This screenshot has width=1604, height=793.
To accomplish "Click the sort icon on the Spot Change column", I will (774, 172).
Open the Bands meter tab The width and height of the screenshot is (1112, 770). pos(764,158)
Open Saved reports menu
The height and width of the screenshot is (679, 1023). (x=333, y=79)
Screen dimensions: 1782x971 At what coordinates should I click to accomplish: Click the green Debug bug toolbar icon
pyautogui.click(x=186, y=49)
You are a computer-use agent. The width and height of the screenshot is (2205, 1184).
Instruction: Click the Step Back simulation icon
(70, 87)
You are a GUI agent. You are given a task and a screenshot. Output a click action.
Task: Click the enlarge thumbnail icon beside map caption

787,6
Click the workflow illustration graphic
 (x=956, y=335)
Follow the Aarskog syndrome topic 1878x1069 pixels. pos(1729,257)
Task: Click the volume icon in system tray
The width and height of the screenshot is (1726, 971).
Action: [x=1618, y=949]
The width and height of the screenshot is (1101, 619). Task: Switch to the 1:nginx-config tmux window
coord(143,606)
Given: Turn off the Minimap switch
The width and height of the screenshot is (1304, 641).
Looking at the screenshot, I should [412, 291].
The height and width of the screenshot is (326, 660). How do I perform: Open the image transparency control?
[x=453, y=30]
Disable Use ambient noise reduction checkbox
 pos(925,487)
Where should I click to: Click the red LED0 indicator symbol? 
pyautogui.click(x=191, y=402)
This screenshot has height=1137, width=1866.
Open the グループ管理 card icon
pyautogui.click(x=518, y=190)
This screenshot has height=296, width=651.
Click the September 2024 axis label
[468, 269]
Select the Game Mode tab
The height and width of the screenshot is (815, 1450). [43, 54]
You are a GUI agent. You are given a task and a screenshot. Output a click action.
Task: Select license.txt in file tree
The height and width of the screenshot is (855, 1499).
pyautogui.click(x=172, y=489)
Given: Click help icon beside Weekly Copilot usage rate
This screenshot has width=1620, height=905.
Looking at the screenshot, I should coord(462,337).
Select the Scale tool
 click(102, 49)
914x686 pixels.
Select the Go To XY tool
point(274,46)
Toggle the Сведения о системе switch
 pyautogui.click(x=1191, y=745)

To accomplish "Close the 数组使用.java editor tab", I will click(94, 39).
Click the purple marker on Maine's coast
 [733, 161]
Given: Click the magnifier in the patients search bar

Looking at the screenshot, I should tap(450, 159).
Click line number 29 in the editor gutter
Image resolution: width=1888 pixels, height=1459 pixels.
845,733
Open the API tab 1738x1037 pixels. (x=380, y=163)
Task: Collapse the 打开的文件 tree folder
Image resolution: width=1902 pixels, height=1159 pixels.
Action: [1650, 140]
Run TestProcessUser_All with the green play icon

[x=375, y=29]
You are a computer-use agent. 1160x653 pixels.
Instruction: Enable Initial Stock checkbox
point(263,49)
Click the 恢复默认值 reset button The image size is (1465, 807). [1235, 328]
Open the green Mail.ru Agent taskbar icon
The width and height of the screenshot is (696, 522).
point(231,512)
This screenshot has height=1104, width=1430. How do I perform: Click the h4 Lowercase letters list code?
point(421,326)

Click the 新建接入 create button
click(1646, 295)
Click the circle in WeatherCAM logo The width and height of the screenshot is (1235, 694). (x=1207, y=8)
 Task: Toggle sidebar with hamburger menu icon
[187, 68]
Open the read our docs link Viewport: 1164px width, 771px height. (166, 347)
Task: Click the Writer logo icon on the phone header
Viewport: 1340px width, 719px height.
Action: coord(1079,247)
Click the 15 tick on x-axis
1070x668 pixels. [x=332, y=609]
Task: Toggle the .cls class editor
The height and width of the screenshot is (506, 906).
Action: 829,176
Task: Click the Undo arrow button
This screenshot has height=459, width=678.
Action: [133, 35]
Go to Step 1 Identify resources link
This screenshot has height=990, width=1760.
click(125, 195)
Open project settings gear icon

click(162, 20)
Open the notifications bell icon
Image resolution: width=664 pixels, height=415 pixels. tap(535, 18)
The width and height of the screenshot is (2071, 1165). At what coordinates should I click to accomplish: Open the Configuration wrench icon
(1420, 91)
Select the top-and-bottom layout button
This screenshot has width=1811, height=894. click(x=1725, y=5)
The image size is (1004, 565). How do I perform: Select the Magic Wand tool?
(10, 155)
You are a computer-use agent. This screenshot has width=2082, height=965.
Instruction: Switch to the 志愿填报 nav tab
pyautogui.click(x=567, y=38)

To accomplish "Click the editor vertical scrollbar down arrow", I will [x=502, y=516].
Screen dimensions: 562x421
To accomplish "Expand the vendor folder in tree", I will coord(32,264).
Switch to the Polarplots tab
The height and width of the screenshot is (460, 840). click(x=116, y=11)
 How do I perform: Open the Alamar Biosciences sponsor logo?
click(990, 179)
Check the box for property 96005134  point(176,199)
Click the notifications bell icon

----------

* _Task statement_
Count the lines above holding "computer". Give only the number.

* _Solution to the problem_
3